| What to produce |
Nothing in the entries should be altered. Write them out in full.

Stored items:
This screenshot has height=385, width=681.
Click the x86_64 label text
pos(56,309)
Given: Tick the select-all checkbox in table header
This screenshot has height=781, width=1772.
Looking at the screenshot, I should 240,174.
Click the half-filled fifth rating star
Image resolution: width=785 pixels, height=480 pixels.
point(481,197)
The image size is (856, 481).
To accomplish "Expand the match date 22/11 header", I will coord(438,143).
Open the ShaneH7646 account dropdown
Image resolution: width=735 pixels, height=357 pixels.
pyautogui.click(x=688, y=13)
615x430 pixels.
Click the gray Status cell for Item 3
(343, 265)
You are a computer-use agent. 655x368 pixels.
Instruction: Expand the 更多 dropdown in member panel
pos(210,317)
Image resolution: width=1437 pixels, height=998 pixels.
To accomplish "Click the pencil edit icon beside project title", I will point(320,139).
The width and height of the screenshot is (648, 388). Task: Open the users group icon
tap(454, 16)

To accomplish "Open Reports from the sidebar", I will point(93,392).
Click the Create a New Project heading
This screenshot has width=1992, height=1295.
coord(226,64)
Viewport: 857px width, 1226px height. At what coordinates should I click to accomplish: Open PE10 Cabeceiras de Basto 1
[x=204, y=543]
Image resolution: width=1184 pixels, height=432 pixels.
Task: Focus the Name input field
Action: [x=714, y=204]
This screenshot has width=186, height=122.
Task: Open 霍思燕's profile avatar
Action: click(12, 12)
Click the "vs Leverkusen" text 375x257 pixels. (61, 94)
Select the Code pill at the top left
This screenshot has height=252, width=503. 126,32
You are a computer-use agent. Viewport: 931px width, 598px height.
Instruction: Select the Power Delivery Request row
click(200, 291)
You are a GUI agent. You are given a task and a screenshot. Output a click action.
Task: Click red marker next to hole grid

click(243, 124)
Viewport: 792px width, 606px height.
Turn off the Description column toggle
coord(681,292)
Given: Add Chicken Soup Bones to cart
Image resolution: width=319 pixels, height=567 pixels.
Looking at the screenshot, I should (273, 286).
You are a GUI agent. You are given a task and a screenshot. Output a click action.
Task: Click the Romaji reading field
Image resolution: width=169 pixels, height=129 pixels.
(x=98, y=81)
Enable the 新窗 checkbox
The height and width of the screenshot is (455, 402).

| Exercise answer |
This screenshot has height=385, width=681.
Click the x86_64 label text
pos(56,309)
Given: Tick the select-all checkbox in table header
This screenshot has height=781, width=1772.
Looking at the screenshot, I should 240,174.
Click the half-filled fifth rating star
Image resolution: width=785 pixels, height=480 pixels.
point(481,197)
The image size is (856, 481).
To accomplish "Expand the match date 22/11 header", I will coord(438,143).
Open the ShaneH7646 account dropdown
Image resolution: width=735 pixels, height=357 pixels.
pyautogui.click(x=688, y=13)
615x430 pixels.
Click the gray Status cell for Item 3
(343, 265)
You are a computer-use agent. 655x368 pixels.
Instruction: Expand the 更多 dropdown in member panel
pos(210,317)
Image resolution: width=1437 pixels, height=998 pixels.
To accomplish "Click the pencil edit icon beside project title", I will point(320,139).
The width and height of the screenshot is (648, 388). Task: Open the users group icon
tap(454, 16)

To accomplish "Open Reports from the sidebar", I will point(93,392).
Click the Create a New Project heading
This screenshot has width=1992, height=1295.
coord(226,64)
Viewport: 857px width, 1226px height. At what coordinates should I click to accomplish: Open PE10 Cabeceiras de Basto 1
[x=204, y=543]
Image resolution: width=1184 pixels, height=432 pixels.
Task: Focus the Name input field
Action: [x=714, y=204]
This screenshot has width=186, height=122.
Task: Open 霍思燕's profile avatar
Action: click(12, 12)
Click the "vs Leverkusen" text 375x257 pixels. (61, 94)
Select the Code pill at the top left
This screenshot has height=252, width=503. 126,32
You are a computer-use agent. Viewport: 931px width, 598px height.
Instruction: Select the Power Delivery Request row
click(200, 291)
You are a GUI agent. You are given a task and a screenshot. Output a click action.
Task: Click red marker next to hole grid

click(243, 124)
Viewport: 792px width, 606px height.
Turn off the Description column toggle
coord(681,292)
Given: Add Chicken Soup Bones to cart
Image resolution: width=319 pixels, height=567 pixels.
Looking at the screenshot, I should (273, 286).
You are a GUI agent. You are given a task and a screenshot. Output a click action.
Task: Click the Romaji reading field
Image resolution: width=169 pixels, height=129 pixels.
(x=98, y=81)
Enable the 新窗 checkbox
The height and width of the screenshot is (455, 402).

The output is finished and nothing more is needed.